Stored data entries:
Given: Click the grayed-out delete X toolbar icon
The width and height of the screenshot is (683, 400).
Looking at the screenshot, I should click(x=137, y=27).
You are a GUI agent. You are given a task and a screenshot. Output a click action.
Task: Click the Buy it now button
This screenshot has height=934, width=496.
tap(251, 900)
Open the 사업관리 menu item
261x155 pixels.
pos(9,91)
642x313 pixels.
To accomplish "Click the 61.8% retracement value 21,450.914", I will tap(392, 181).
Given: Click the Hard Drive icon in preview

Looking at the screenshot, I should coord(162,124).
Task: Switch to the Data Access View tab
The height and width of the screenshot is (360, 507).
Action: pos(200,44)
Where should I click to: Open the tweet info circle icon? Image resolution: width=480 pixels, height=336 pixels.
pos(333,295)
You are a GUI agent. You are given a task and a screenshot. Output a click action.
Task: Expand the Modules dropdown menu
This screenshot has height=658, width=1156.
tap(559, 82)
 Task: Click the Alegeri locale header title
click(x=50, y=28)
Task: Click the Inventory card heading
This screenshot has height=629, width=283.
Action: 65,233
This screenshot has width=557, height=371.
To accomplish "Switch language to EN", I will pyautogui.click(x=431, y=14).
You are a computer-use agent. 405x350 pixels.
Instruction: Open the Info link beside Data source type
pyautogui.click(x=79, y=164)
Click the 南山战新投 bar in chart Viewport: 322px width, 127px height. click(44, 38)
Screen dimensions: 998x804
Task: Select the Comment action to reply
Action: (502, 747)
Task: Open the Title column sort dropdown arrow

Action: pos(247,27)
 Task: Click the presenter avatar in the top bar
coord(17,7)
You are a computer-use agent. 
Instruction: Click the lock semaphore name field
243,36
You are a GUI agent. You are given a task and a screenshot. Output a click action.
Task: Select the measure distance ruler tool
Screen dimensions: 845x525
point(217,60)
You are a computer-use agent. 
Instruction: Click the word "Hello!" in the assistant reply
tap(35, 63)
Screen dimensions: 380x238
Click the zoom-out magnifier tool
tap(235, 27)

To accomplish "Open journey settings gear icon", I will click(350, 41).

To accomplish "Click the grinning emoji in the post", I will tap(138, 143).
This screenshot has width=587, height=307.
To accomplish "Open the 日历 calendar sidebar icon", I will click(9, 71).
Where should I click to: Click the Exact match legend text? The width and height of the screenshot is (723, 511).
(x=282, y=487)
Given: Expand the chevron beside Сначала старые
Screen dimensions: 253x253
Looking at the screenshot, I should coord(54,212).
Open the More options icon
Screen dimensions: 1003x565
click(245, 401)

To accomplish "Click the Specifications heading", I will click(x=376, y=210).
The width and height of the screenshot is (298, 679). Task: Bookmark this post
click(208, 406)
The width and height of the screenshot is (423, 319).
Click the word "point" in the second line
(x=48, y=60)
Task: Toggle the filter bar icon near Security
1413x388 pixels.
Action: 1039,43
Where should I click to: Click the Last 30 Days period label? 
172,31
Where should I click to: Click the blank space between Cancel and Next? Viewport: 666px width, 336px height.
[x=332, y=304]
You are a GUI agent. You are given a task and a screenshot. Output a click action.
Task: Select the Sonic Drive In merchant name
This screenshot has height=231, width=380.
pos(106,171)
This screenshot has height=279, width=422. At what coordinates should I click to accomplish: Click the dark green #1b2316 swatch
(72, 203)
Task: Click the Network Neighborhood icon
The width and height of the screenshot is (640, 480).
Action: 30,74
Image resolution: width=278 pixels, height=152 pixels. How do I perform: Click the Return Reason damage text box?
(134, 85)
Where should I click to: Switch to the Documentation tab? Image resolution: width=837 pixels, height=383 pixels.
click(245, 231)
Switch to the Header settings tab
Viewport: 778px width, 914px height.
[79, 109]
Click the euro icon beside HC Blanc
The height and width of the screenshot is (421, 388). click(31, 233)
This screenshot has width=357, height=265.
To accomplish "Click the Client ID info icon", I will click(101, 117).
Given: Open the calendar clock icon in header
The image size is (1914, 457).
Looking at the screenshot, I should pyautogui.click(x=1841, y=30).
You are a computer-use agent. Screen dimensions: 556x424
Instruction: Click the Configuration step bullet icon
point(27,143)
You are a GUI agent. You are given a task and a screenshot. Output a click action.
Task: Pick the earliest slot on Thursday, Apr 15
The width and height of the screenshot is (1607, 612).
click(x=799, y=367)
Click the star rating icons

* Your goal
Every record above needs to be returned in full, exactly.

* Result for this task
Given: Click the grayed-out delete X toolbar icon
The width and height of the screenshot is (683, 400).
Looking at the screenshot, I should click(x=137, y=27).
You are a GUI agent. You are given a task and a screenshot. Output a click action.
Task: Click the Buy it now button
This screenshot has height=934, width=496.
tap(251, 900)
Open the 사업관리 menu item
261x155 pixels.
pos(9,91)
642x313 pixels.
To accomplish "Click the 61.8% retracement value 21,450.914", I will tap(392, 181).
Given: Click the Hard Drive icon in preview

Looking at the screenshot, I should coord(162,124).
Task: Switch to the Data Access View tab
The height and width of the screenshot is (360, 507).
Action: pos(200,44)
Where should I click to: Open the tweet info circle icon? Image resolution: width=480 pixels, height=336 pixels.
pos(333,295)
You are a GUI agent. You are given a task and a screenshot. Output a click action.
Task: Expand the Modules dropdown menu
This screenshot has height=658, width=1156.
tap(559, 82)
 Task: Click the Alegeri locale header title
click(x=50, y=28)
Task: Click the Inventory card heading
This screenshot has height=629, width=283.
Action: 65,233
This screenshot has width=557, height=371.
To accomplish "Switch language to EN", I will pyautogui.click(x=431, y=14).
You are a computer-use agent. 405x350 pixels.
Instruction: Open the Info link beside Data source type
pyautogui.click(x=79, y=164)
Click the 南山战新投 bar in chart Viewport: 322px width, 127px height. click(44, 38)
Screen dimensions: 998x804
Task: Select the Comment action to reply
Action: (502, 747)
Task: Open the Title column sort dropdown arrow

Action: pos(247,27)
 Task: Click the presenter avatar in the top bar
coord(17,7)
You are a computer-use agent. 
Instruction: Click the lock semaphore name field
243,36
You are a GUI agent. You are given a task and a screenshot. Output a click action.
Task: Select the measure distance ruler tool
Screen dimensions: 845x525
point(217,60)
You are a computer-use agent. 
Instruction: Click the word "Hello!" in the assistant reply
tap(35, 63)
Screen dimensions: 380x238
Click the zoom-out magnifier tool
tap(235, 27)

To accomplish "Open journey settings gear icon", I will click(350, 41).

To accomplish "Click the grinning emoji in the post", I will tap(138, 143).
This screenshot has width=587, height=307.
To accomplish "Open the 日历 calendar sidebar icon", I will click(9, 71).
Where should I click to: Click the Exact match legend text? The width and height of the screenshot is (723, 511).
(x=282, y=487)
Given: Expand the chevron beside Сначала старые
Screen dimensions: 253x253
Looking at the screenshot, I should coord(54,212).
Open the More options icon
Screen dimensions: 1003x565
click(245, 401)

To accomplish "Click the Specifications heading", I will click(x=376, y=210).
The width and height of the screenshot is (298, 679). Task: Bookmark this post
click(208, 406)
The width and height of the screenshot is (423, 319).
Click the word "point" in the second line
(x=48, y=60)
Task: Toggle the filter bar icon near Security
1413x388 pixels.
Action: 1039,43
Where should I click to: Click the Last 30 Days period label? 
172,31
Where should I click to: Click the blank space between Cancel and Next? Viewport: 666px width, 336px height.
[x=332, y=304]
You are a GUI agent. You are given a task and a screenshot. Output a click action.
Task: Select the Sonic Drive In merchant name
This screenshot has height=231, width=380.
pos(106,171)
This screenshot has height=279, width=422. At what coordinates should I click to accomplish: Click the dark green #1b2316 swatch
(72, 203)
Task: Click the Network Neighborhood icon
The width and height of the screenshot is (640, 480).
Action: 30,74
Image resolution: width=278 pixels, height=152 pixels. How do I perform: Click the Return Reason damage text box?
(134, 85)
Where should I click to: Switch to the Documentation tab? Image resolution: width=837 pixels, height=383 pixels.
click(245, 231)
Switch to the Header settings tab
Viewport: 778px width, 914px height.
[79, 109]
Click the euro icon beside HC Blanc
The height and width of the screenshot is (421, 388). click(31, 233)
This screenshot has width=357, height=265.
To accomplish "Click the Client ID info icon", I will click(101, 117).
Given: Open the calendar clock icon in header
The image size is (1914, 457).
Looking at the screenshot, I should pyautogui.click(x=1841, y=30).
You are a computer-use agent. Screen dimensions: 556x424
Instruction: Click the Configuration step bullet icon
point(27,143)
You are a GUI agent. You are given a task and a screenshot. Output a click action.
Task: Pick the earliest slot on Thursday, Apr 15
The width and height of the screenshot is (1607, 612).
click(x=799, y=367)
Click the star rating icons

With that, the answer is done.